Item position entries
---*---

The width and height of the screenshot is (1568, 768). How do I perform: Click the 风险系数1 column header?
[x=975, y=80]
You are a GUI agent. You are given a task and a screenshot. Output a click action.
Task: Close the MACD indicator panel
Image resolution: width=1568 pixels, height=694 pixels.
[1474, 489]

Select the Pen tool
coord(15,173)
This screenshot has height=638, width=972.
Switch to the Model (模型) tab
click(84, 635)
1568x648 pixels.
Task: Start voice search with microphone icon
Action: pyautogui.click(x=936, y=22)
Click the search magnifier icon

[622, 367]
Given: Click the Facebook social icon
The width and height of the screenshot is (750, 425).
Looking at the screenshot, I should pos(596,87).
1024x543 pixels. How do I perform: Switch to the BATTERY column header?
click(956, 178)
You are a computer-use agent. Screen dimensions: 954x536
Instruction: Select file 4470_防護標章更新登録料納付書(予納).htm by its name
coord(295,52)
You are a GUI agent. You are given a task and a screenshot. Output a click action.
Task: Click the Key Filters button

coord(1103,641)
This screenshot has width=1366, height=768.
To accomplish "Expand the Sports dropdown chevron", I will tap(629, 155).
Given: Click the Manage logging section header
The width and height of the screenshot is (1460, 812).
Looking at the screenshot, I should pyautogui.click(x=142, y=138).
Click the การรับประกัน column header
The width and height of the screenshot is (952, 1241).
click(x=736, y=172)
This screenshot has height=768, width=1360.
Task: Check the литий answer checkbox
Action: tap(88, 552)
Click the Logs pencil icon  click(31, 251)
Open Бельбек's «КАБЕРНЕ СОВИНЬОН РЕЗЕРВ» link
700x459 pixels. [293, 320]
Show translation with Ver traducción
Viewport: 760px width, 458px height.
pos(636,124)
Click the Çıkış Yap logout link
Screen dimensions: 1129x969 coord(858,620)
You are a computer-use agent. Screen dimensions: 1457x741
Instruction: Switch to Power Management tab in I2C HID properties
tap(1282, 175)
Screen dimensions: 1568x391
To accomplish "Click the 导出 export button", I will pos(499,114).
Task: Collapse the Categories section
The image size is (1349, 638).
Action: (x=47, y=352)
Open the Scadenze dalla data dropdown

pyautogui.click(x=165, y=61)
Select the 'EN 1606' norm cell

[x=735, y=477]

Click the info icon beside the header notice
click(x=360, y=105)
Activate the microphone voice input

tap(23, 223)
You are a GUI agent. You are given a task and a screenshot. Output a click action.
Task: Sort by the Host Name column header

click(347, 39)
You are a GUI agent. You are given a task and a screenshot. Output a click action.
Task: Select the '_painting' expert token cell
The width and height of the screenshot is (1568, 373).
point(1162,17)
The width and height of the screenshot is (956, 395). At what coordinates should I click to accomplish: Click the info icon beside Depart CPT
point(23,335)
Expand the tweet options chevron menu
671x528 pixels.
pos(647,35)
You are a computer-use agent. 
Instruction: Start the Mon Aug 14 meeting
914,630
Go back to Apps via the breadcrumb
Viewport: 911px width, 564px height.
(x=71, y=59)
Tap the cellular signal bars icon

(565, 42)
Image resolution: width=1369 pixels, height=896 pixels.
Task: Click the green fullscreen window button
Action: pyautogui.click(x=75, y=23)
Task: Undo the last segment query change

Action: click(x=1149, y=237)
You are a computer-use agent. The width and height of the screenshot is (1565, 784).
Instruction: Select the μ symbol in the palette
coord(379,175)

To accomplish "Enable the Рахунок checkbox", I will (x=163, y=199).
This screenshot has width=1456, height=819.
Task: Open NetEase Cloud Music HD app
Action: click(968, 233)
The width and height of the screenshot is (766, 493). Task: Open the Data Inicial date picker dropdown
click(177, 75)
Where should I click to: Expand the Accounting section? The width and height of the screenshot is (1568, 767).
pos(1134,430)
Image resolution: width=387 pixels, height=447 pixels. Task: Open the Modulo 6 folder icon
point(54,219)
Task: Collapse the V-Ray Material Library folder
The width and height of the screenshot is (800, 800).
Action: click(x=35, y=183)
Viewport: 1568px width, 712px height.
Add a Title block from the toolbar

---*---

Quote all of the item position entries above word for word, keeping every line unchanged.

The width and height of the screenshot is (1568, 768). How do I perform: Click the 风险系数1 column header?
[x=975, y=80]
You are a GUI agent. You are given a task and a screenshot. Output a click action.
Task: Close the MACD indicator panel
Image resolution: width=1568 pixels, height=694 pixels.
[1474, 489]

Select the Pen tool
coord(15,173)
This screenshot has height=638, width=972.
Switch to the Model (模型) tab
click(84, 635)
1568x648 pixels.
Task: Start voice search with microphone icon
Action: pyautogui.click(x=936, y=22)
Click the search magnifier icon

[622, 367]
Given: Click the Facebook social icon
The width and height of the screenshot is (750, 425).
Looking at the screenshot, I should pos(596,87).
1024x543 pixels. How do I perform: Switch to the BATTERY column header?
click(956, 178)
You are a computer-use agent. Screen dimensions: 954x536
Instruction: Select file 4470_防護標章更新登録料納付書(予納).htm by its name
coord(295,52)
You are a GUI agent. You are given a task and a screenshot. Output a click action.
Task: Click the Key Filters button

coord(1103,641)
This screenshot has width=1366, height=768.
To accomplish "Expand the Sports dropdown chevron", I will tap(629, 155).
Given: Click the Manage logging section header
The width and height of the screenshot is (1460, 812).
Looking at the screenshot, I should pyautogui.click(x=142, y=138).
Click the การรับประกัน column header
The width and height of the screenshot is (952, 1241).
click(x=736, y=172)
This screenshot has height=768, width=1360.
Task: Check the литий answer checkbox
Action: tap(88, 552)
Click the Logs pencil icon  click(31, 251)
Open Бельбек's «КАБЕРНЕ СОВИНЬОН РЕЗЕРВ» link
700x459 pixels. [293, 320]
Show translation with Ver traducción
Viewport: 760px width, 458px height.
pos(636,124)
Click the Çıkış Yap logout link
Screen dimensions: 1129x969 coord(858,620)
You are a computer-use agent. Screen dimensions: 1457x741
Instruction: Switch to Power Management tab in I2C HID properties
tap(1282, 175)
Screen dimensions: 1568x391
To accomplish "Click the 导出 export button", I will pos(499,114).
Task: Collapse the Categories section
The image size is (1349, 638).
Action: (x=47, y=352)
Open the Scadenze dalla data dropdown

pyautogui.click(x=165, y=61)
Select the 'EN 1606' norm cell

[x=735, y=477]

Click the info icon beside the header notice
click(x=360, y=105)
Activate the microphone voice input

tap(23, 223)
You are a GUI agent. You are given a task and a screenshot. Output a click action.
Task: Sort by the Host Name column header

click(347, 39)
You are a GUI agent. You are given a task and a screenshot. Output a click action.
Task: Select the '_painting' expert token cell
The width and height of the screenshot is (1568, 373).
point(1162,17)
The width and height of the screenshot is (956, 395). At what coordinates should I click to accomplish: Click the info icon beside Depart CPT
point(23,335)
Expand the tweet options chevron menu
671x528 pixels.
pos(647,35)
You are a computer-use agent. 
Instruction: Start the Mon Aug 14 meeting
914,630
Go back to Apps via the breadcrumb
Viewport: 911px width, 564px height.
(x=71, y=59)
Tap the cellular signal bars icon

(565, 42)
Image resolution: width=1369 pixels, height=896 pixels.
Task: Click the green fullscreen window button
Action: pyautogui.click(x=75, y=23)
Task: Undo the last segment query change

Action: click(x=1149, y=237)
You are a computer-use agent. The width and height of the screenshot is (1565, 784).
Instruction: Select the μ symbol in the palette
coord(379,175)

To accomplish "Enable the Рахунок checkbox", I will (x=163, y=199).
This screenshot has width=1456, height=819.
Task: Open NetEase Cloud Music HD app
Action: click(968, 233)
The width and height of the screenshot is (766, 493). Task: Open the Data Inicial date picker dropdown
click(177, 75)
Where should I click to: Expand the Accounting section? The width and height of the screenshot is (1568, 767).
pos(1134,430)
Image resolution: width=387 pixels, height=447 pixels. Task: Open the Modulo 6 folder icon
point(54,219)
Task: Collapse the V-Ray Material Library folder
The width and height of the screenshot is (800, 800).
Action: click(x=35, y=183)
Viewport: 1568px width, 712px height.
Add a Title block from the toolbar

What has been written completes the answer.